News Article Fire Prevention V3

Few things scare a business owner like the thought of a fire spreading through the workplace. The potential for loss of property and income are only secondary to the threat of losing lives.

In 2018, the most recent stats reported 103,600 non-residential building fires in the United States. Those fires resulted in 85 deaths, 1,025 injuries, and $2.66 trillion in losses. Since 2009 there has been a 26% increase in fires.

We can do better. We need to do better. October 4th through the 10th is National Fire Prevention Week. It's the perfect opportunity to give your business a fire prevention checkup. If you're not sure what to look for, here are seven common issues you'll want to address to keep your workplace safe.

1) There Are No Designated, Safe Smoking Areas

Gone are the days of workers enjoying a smoke while they work away at their job. Even smoking in the breakroom is a thing of the past, and most would agree that it's a good thing. But, do your workers have a designated smoking area

You want to establish a marked safe zone free from flammable materials and chemicals where workers can relax with their cigarette. It's also essential to have plenty of receptacles for extinguishing matches and cigarettes in the area.

2) Unidentified Electrical Hazards 

On of the top-5 causes of non-residential building, fires is faulty electrical wiring and other electrical malfunctions. Have a licensed electrician review the electrical systems in your facility and make sure everything is up to code. 

Use signage to mark high-voltage areas, so workers know to avoid them. One careless mistake could cause fire costing precious lives as well as a lot of money. 

3) Potentially Dangerous Work Area

Some work areas are prone to fires. Places where there is extreme heat, an abundance of flammable material, or sparks need to be identified and posted. 

Anywhere workers are welding is a prime example. Establish fire-safe work practices and mark danger areas, so workers know where they need to be extra cautious.

4) Employees Can't Find Important Fire Safety Items

Do your employees know where to find the nearest fire extinguisher? How about a fire alarm or, if relevant, a fire hose? The first step is to ensure that your workplace has the appropriate number and placement of these fire safety items. 

Post signs to distinctly mark the items. Remember, when an employee needs an extinguisher or a fire alarm, there may already be smoke. Glow-in-the-dark signs can add an extra level of precaution. 

You may be surprised how many people have never used a fire extinguisher. Have instructions on the proper techniques for using an extinguisher close by at all times. It's a simple fix for what could be a disastrous problem.

5) Don't Extinguish All Fire Types with Water

Most people's first reaction to fire is to think, "We need water!" but that's not always correct. Electrical fires or flammable liquid fires should never be doused with water. It can make the fire worse and cause injury or death to the person applying it and anyone else nearby.

Ensure your employees know the proper way to extinguish different types of fires. If you have an area prone to electrical or flammable liquid fire, post a reminder that water is not the appropriate solution.

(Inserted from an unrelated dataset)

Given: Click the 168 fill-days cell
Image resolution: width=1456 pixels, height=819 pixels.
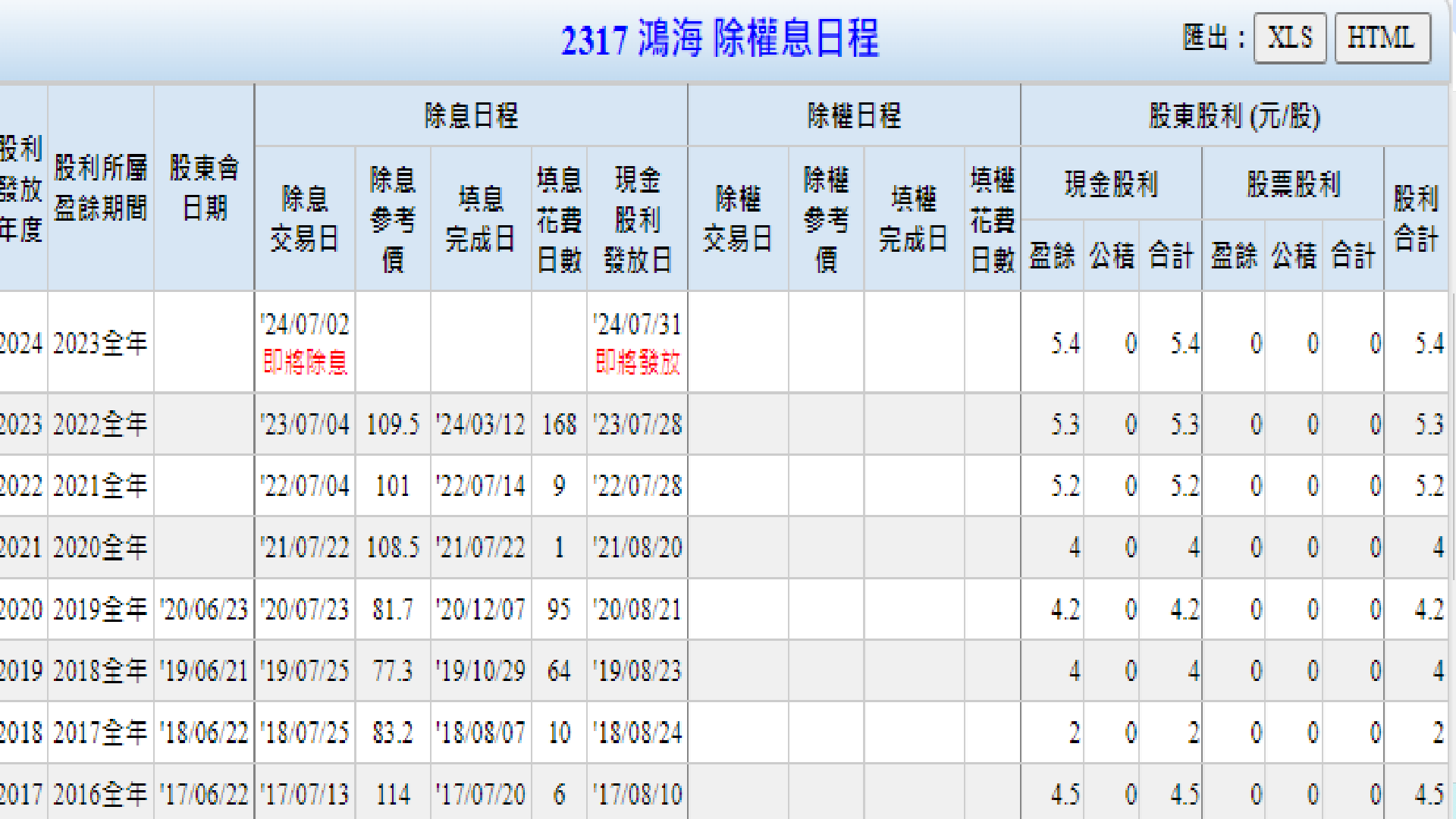Looking at the screenshot, I should [559, 425].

6) There's No Evacuation Plan

Every workplace needs to have a rock-solid fire evacuation plan. Every employee should know their route, where the nearest exits are, and the location of fire doors that must stay closed during a fire emergency. Think about it from each work area and create an optimal plan for the workers who spend their time there. 

Does your building have elevators? Don't forget that elevators should not be used for fire escape. Direct your employees to the stairs with proper signage or floor markings. 

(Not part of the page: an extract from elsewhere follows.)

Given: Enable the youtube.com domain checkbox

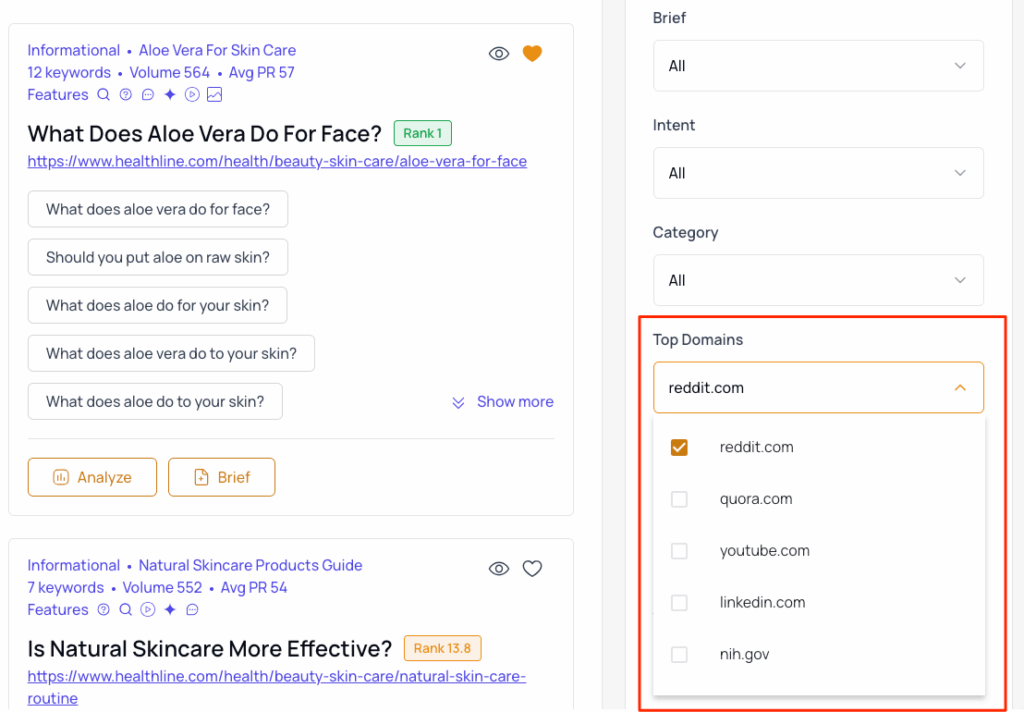Looking at the screenshot, I should click(679, 551).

7) Firefighters Don't Have Room to Work

In case of a fire that requires the presence of firefighters, does your workplace have proper access for them? The more difficult it is for firefighters to access the building, the longer it will reach the fire and anyone inside.

At the very least, mark off appropriate fire lanes outside your building where no one should park. This will give the fire vehicles access close to the building so they can get to work.

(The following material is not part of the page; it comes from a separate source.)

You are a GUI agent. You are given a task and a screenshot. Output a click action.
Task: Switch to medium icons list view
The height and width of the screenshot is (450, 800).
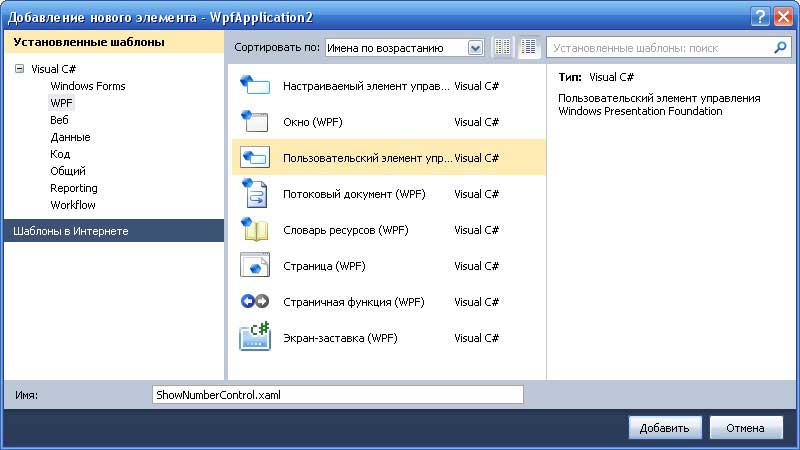[x=528, y=47]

At each entrance point, signs or diagrams showing which parts of the building are accessible from the entrance can quickly help firefighters reach trouble spots. It may also be worth considering a key box or lockbox outside your facility that the fire department can access to gain entry into the building in case no one else is there. Time is the enemy when fighting fire!

Fire Safety is a Wise Investment

During National Fire Prevention Week is the perfect time to do a fire safety audit of your workplace. Establishing the proper safety precautions could involve a small investment up front, but it's a small price to pay to keep your business and your people safe.

If you have questions regarding your workplace's proper safety guidelines, contact your local fire department or even your business insurance company. They can point out trouble spots and help you create a workplace environment that will prevent costly fires.